Reproduce the entries below from the line containing "The image size" down through the last entry, replacing "Tracking" with "Inventory" and keeping everything else identical. Omit the pictures.

── Dataset extract

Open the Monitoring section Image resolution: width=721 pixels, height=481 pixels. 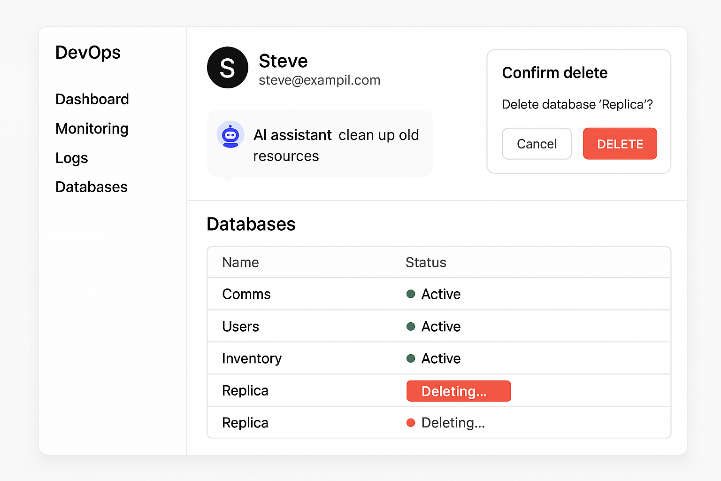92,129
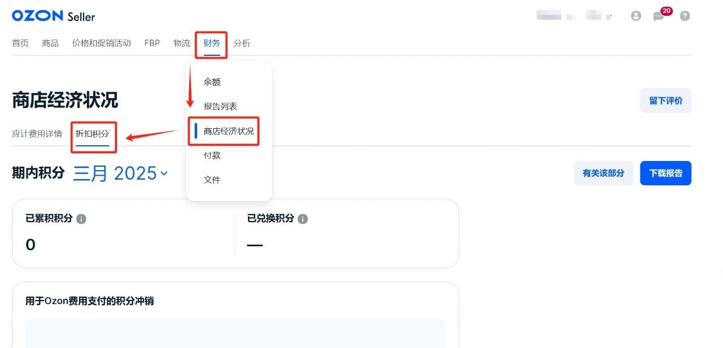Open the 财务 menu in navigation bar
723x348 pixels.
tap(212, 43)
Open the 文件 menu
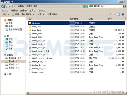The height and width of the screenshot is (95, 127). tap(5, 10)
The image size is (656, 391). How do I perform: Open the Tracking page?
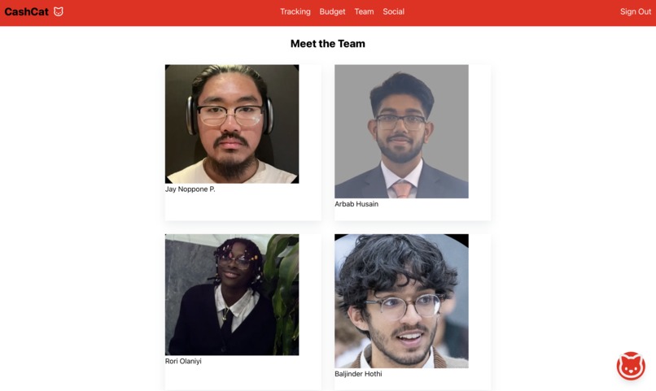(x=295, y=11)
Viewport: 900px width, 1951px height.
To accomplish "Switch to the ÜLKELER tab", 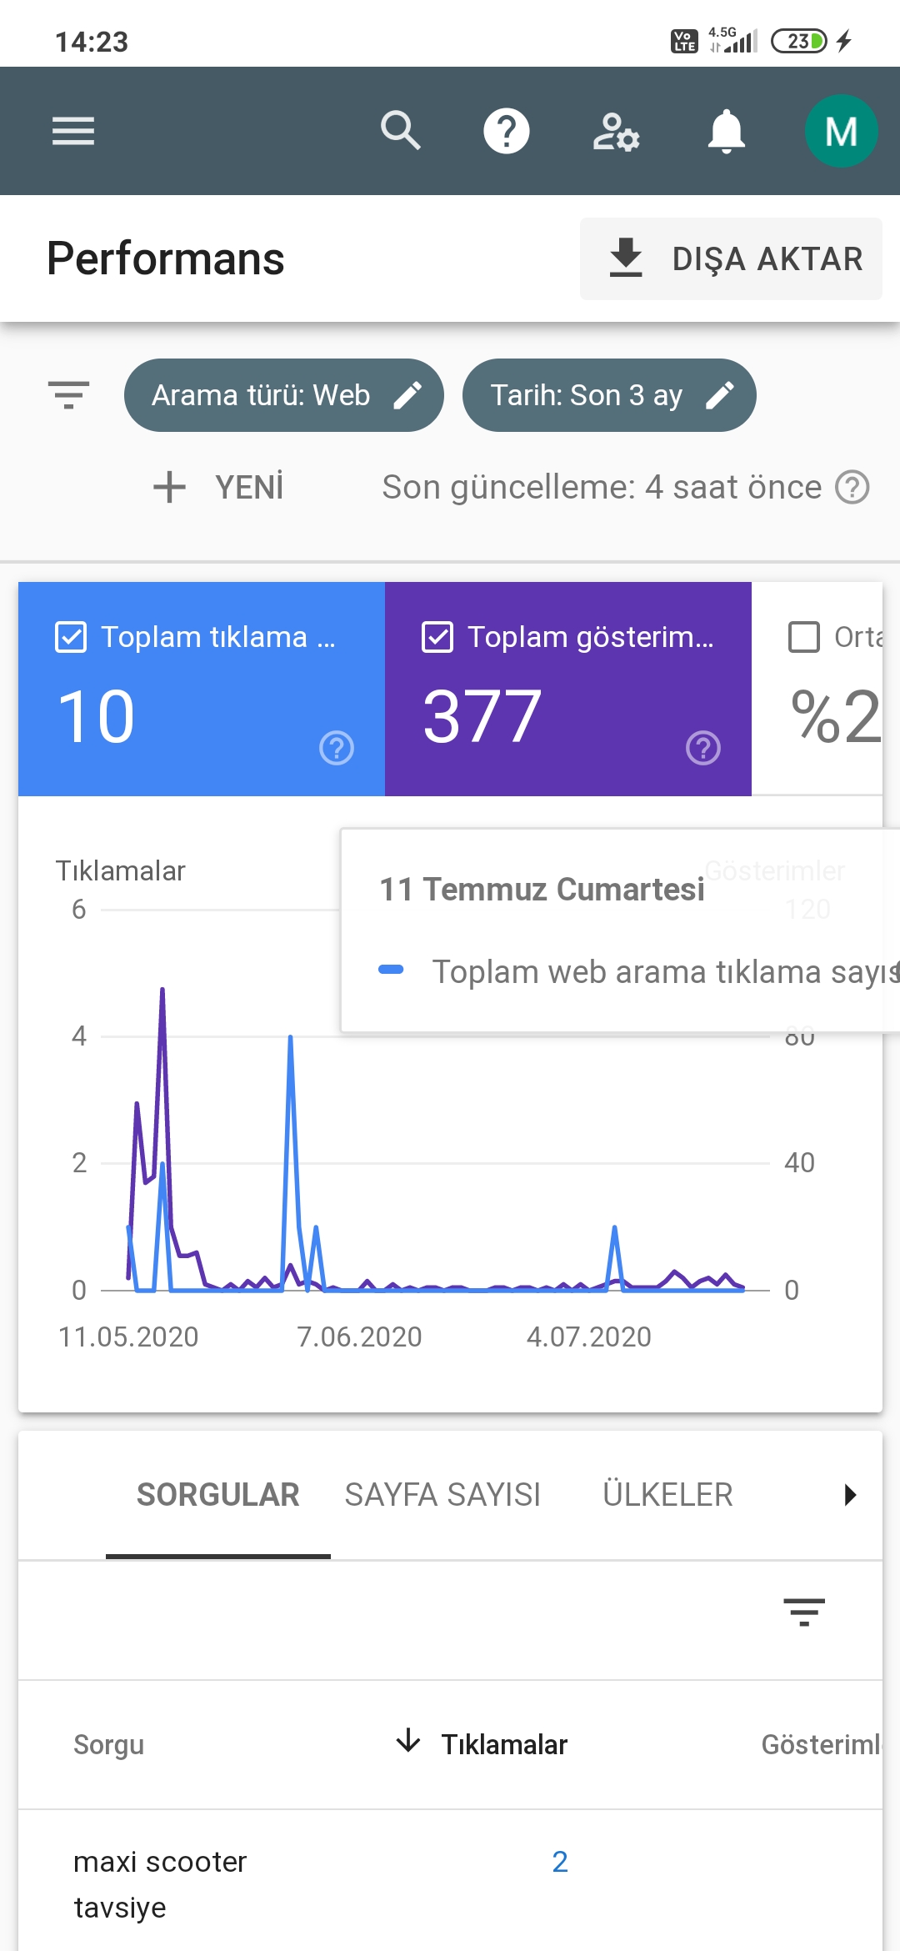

────

Answer to this task
The image size is (656, 391). How do I perform: Open the Inventory page?
(x=295, y=11)
Viewport: 900px width, 1951px height.
To accomplish "Switch to the ÜLKELER tab", 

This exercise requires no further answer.